> **INSTRUCTIONS FOR THE TASK**
In the entries below, the word "agent" appears on some lines. Copy each of those lines.

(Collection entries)
----

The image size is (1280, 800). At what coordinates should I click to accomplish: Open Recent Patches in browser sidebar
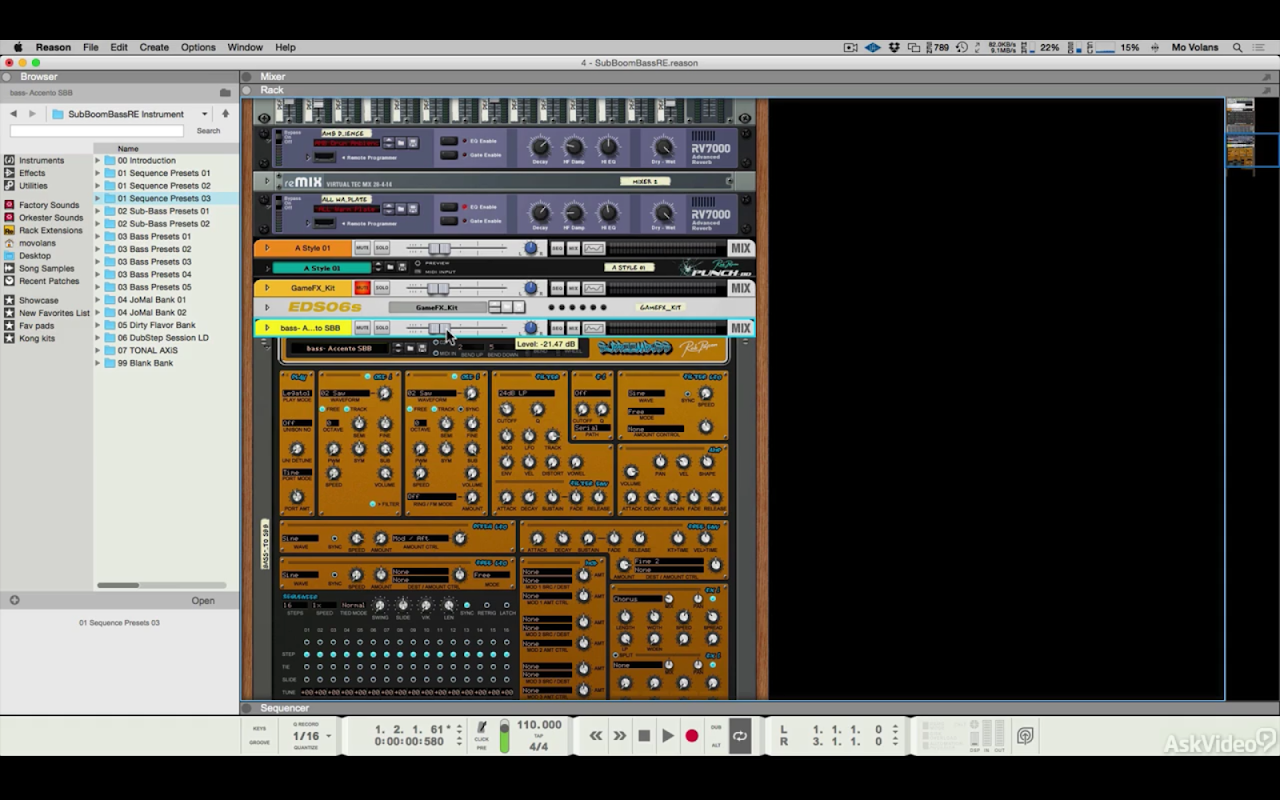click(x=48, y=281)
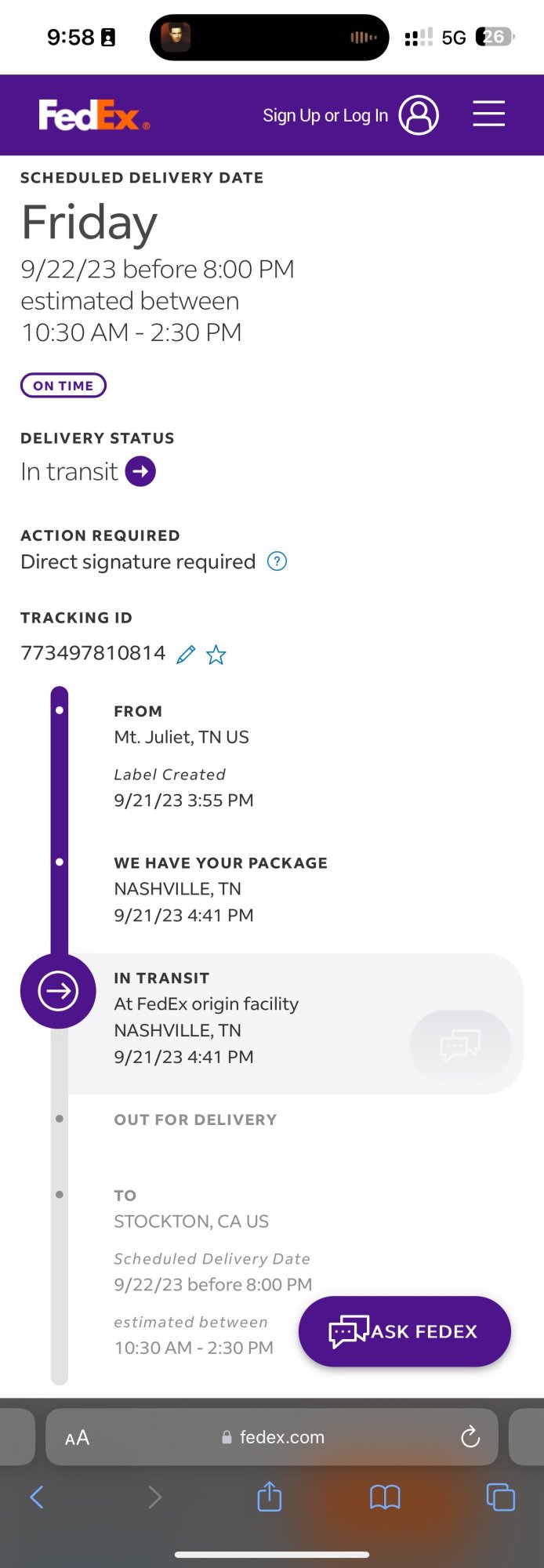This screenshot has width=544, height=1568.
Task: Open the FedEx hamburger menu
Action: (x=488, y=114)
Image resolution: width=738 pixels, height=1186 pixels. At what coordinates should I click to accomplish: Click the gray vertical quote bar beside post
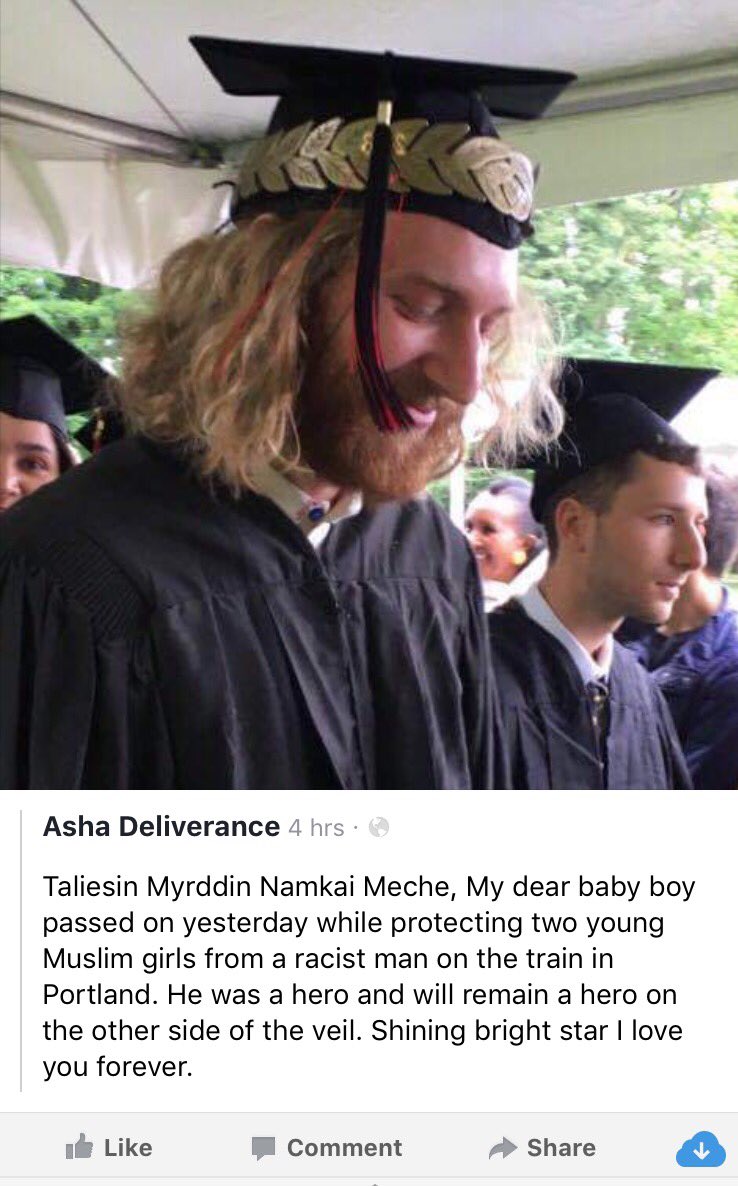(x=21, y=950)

----

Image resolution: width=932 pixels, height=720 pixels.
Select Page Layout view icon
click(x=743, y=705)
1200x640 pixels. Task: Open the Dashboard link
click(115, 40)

----

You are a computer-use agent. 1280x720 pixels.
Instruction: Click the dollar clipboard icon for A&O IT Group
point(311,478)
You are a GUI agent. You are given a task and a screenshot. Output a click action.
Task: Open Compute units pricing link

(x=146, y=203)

----

> **THE COMPLETED TASK**
You are a computer-use agent. 1280x720 pixels.
You are a GUI agent. You are given a task and a screenshot. Output a click action.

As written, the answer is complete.